Investigators can create a PDF report from these archives, which sets out the extracted data in a form that can be shared more easily. This PDF report can contain all the data extracted, or can be a subset of the data (e.g. only messages, or only messages between two dates, or only messages selected by the investigator). It is this PDF report which is typically served as evidence or disclosed. It is possible for one PDF report to be generated containing the data said to be relied upon as evidence (e.g. all of the SMS text messages) and another PDF report to be generated containing every item of data extracted, to be scheduled and considered for disclosure – whether or not it is fair to sub-divide the evidence in this way will be fact-specific, and should not be done in a case where it is necessary for all of the data to be exhibited so that the parts on which the prosecution rely can fairly be seen in their proper context (see Lord Chancellor v SVS Solicitors [2017] EWHC 1045 (QB)).

There are often requests made, both by those prosecuting and defending, for a ‘full download’ of a mobile telephone to be provided by investigators. This term is vague and imprecise – it could be a request for a PDF report containing all the data extracted rather than just a subset, or it could be a request for the archive file accompanied by the special software required to open it. Often its use simply comes from a misunderstanding of the extraction process, what data is available, and in what format. A request should instead be specific as to the type of material (e.g. all content extracted, or just SMS text messages), the format (e.g. a PDF report) and any other parameters (e.g. date range).

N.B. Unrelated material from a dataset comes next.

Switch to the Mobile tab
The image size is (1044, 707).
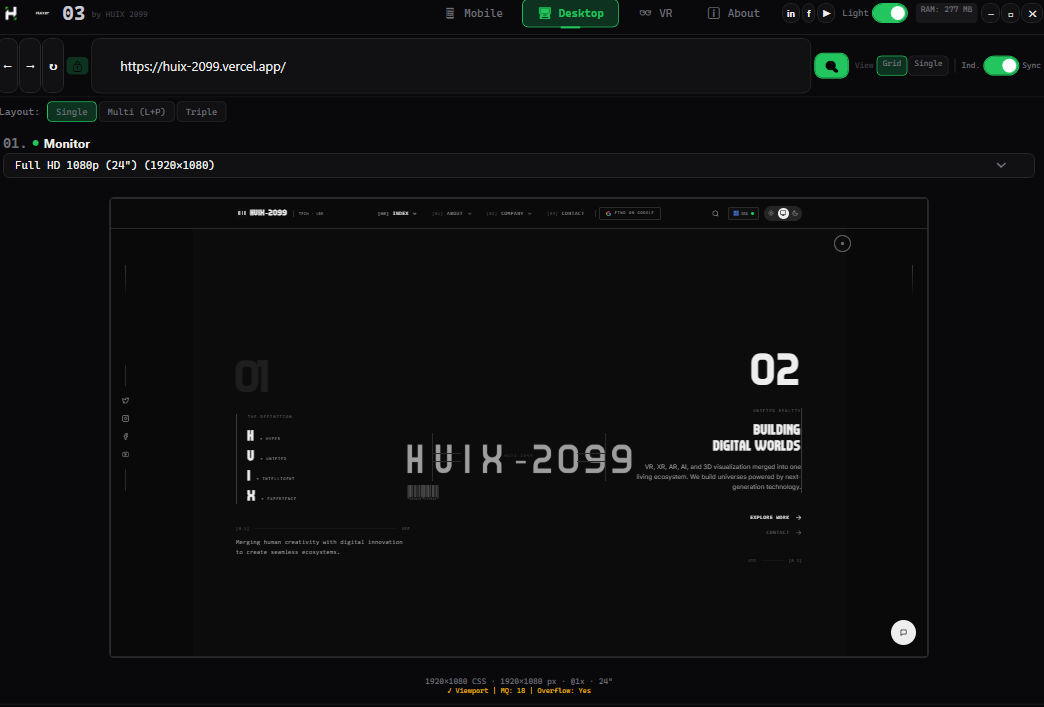click(x=474, y=13)
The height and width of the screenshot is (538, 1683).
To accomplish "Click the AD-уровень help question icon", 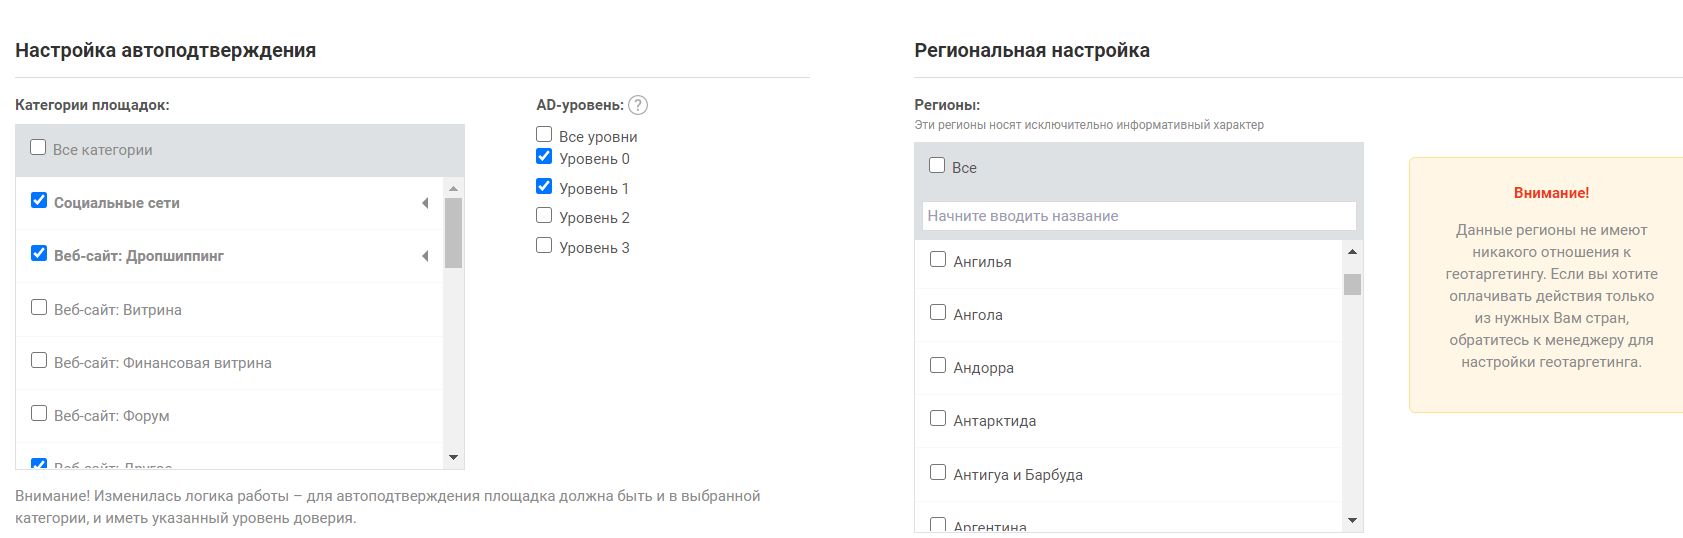I will (638, 105).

At trial, evidence extracted from mobile telephones is often presented within a ‘working document’ communications schedule (for calls logs and messages) or as part of an Agreed Facts document. For example:

  • The data on the seized mobile telephone was extracted. The following SMS text messages had been sent and received on that device, using the telephone number 0131 496 xxxx:

Date Time Sender Recipient Content
5 December 2022 23:15:34 07700 900xxx (Clive) 0131 496 xxxx Hv u got any w
5 December 2022 23:15:58 0131 496 xxxx 07700 900xxx (Clive) Yh
5 December 2022 23:26:00 0131 496 xxxx 07700 900xxx (Clive) 1 hour
5 December 2022 23:54:12 07700 900xxx (Clive) 0131 496 xxxx Ok usual place
6 December 2022 00:05:03 07700 900xxx (Clive) 0131 496 xxxx Here
6 December 2022 01:04:43 0131 496 xxxx 07700 900xxx (Clive) Coming – got 5 w

Future Developments

The increasing reliance on mobile telephones in everyday life is likely to continue, resulting in even more information being stored on them. This in turn generates a significant burden on investigators who have to sift through the extracted material and identify anything of relevance. The use of artificial intelligence (software that learns and adapts by itself, that could be used to accurately identify relevant data) may assist with this but the technology is still some way off from being able to replace a trained investigator spending hours looking through material extracted from multiple mobile telephones.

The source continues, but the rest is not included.